Top of EXERCISE DATA

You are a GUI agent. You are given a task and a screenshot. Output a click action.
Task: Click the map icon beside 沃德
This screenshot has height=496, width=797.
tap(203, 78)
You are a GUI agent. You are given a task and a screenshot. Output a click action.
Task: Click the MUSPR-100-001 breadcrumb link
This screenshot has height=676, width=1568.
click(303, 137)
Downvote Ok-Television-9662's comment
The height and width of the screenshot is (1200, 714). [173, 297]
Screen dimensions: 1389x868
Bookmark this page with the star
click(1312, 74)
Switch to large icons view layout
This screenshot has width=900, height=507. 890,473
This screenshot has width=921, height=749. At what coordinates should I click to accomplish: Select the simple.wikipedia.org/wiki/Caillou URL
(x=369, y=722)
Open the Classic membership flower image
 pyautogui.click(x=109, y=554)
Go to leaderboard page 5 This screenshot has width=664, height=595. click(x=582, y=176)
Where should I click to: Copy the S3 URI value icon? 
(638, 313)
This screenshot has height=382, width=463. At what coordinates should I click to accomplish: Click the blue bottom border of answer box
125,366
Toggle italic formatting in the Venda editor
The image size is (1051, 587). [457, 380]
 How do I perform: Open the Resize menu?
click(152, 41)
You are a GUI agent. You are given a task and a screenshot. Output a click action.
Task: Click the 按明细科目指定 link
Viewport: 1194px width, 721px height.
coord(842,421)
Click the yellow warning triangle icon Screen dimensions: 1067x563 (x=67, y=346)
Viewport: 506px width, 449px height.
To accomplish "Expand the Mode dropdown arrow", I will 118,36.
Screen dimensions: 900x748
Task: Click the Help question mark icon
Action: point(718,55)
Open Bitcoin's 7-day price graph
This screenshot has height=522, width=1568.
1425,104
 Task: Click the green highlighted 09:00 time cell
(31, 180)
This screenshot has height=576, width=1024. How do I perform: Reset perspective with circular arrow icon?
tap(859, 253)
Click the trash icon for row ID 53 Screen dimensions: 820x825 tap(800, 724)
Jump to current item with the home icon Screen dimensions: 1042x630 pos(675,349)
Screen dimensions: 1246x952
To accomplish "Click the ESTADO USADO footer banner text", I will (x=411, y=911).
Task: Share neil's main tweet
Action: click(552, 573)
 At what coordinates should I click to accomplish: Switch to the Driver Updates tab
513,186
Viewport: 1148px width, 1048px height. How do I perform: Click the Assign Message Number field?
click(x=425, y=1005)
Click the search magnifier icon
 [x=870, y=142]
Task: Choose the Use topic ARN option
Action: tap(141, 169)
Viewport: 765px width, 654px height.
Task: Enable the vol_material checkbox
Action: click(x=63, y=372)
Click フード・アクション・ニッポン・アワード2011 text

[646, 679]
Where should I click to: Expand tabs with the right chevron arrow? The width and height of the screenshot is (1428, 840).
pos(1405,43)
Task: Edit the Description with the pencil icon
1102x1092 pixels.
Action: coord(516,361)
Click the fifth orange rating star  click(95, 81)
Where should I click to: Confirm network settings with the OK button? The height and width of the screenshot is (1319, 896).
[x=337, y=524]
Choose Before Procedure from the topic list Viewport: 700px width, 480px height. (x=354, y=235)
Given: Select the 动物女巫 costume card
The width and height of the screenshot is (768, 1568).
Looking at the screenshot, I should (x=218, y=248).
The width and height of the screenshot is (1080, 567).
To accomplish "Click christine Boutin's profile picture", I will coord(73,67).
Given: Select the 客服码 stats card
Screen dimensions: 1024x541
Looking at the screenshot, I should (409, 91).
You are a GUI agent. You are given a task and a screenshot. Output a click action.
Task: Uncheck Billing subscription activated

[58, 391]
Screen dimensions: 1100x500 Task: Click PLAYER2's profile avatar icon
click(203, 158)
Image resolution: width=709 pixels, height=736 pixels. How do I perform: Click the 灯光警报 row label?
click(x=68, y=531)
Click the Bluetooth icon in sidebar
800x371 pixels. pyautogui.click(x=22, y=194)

Bottom of EXERCISE DATA

• _TASK GOAL_: Every entry must be set down again exactly as it reads.

• _RESULT_:
You are a GUI agent. You are given a task and a screenshot. Output a click action.
Task: Click the map icon beside 沃德
This screenshot has height=496, width=797.
tap(203, 78)
You are a GUI agent. You are given a task and a screenshot. Output a click action.
Task: Click the MUSPR-100-001 breadcrumb link
This screenshot has height=676, width=1568.
click(303, 137)
Downvote Ok-Television-9662's comment
The height and width of the screenshot is (1200, 714). [173, 297]
Screen dimensions: 1389x868
Bookmark this page with the star
click(1312, 74)
Switch to large icons view layout
This screenshot has width=900, height=507. 890,473
This screenshot has width=921, height=749. At what coordinates should I click to accomplish: Select the simple.wikipedia.org/wiki/Caillou URL
(x=369, y=722)
Open the Classic membership flower image
 pyautogui.click(x=109, y=554)
Go to leaderboard page 5 This screenshot has width=664, height=595. click(x=582, y=176)
Where should I click to: Copy the S3 URI value icon? 
(638, 313)
This screenshot has height=382, width=463. At what coordinates should I click to accomplish: Click the blue bottom border of answer box
125,366
Toggle italic formatting in the Venda editor
The image size is (1051, 587). [457, 380]
 How do I perform: Open the Resize menu?
click(152, 41)
You are a GUI agent. You are given a task and a screenshot. Output a click action.
Task: Click the 按明细科目指定 link
Viewport: 1194px width, 721px height.
coord(842,421)
Click the yellow warning triangle icon Screen dimensions: 1067x563 (x=67, y=346)
Viewport: 506px width, 449px height.
To accomplish "Expand the Mode dropdown arrow", I will 118,36.
Screen dimensions: 900x748
Task: Click the Help question mark icon
Action: point(718,55)
Open Bitcoin's 7-day price graph
This screenshot has height=522, width=1568.
1425,104
 Task: Click the green highlighted 09:00 time cell
(31, 180)
This screenshot has height=576, width=1024. How do I perform: Reset perspective with circular arrow icon?
tap(859, 253)
Click the trash icon for row ID 53 Screen dimensions: 820x825 tap(800, 724)
Jump to current item with the home icon Screen dimensions: 1042x630 pos(675,349)
Screen dimensions: 1246x952
To accomplish "Click the ESTADO USADO footer banner text", I will (x=411, y=911).
Task: Share neil's main tweet
Action: click(552, 573)
 At what coordinates should I click to accomplish: Switch to the Driver Updates tab
513,186
Viewport: 1148px width, 1048px height. How do I perform: Click the Assign Message Number field?
click(x=425, y=1005)
Click the search magnifier icon
 [x=870, y=142]
Task: Choose the Use topic ARN option
Action: tap(141, 169)
Viewport: 765px width, 654px height.
Task: Enable the vol_material checkbox
Action: click(x=63, y=372)
Click フード・アクション・ニッポン・アワード2011 text

[646, 679]
Where should I click to: Expand tabs with the right chevron arrow? The width and height of the screenshot is (1428, 840).
pos(1405,43)
Task: Edit the Description with the pencil icon
1102x1092 pixels.
Action: coord(516,361)
Click the fifth orange rating star  click(95, 81)
Where should I click to: Confirm network settings with the OK button? The height and width of the screenshot is (1319, 896).
[x=337, y=524]
Choose Before Procedure from the topic list Viewport: 700px width, 480px height. (x=354, y=235)
Given: Select the 动物女巫 costume card
The width and height of the screenshot is (768, 1568).
Looking at the screenshot, I should (x=218, y=248).
The width and height of the screenshot is (1080, 567).
To accomplish "Click christine Boutin's profile picture", I will coord(73,67).
Given: Select the 客服码 stats card
Screen dimensions: 1024x541
Looking at the screenshot, I should (409, 91).
You are a GUI agent. You are given a task and a screenshot. Output a click action.
Task: Uncheck Billing subscription activated

[58, 391]
Screen dimensions: 1100x500 Task: Click PLAYER2's profile avatar icon
click(203, 158)
Image resolution: width=709 pixels, height=736 pixels. How do I perform: Click the 灯光警报 row label?
click(x=68, y=531)
Click the Bluetooth icon in sidebar
800x371 pixels. pyautogui.click(x=22, y=194)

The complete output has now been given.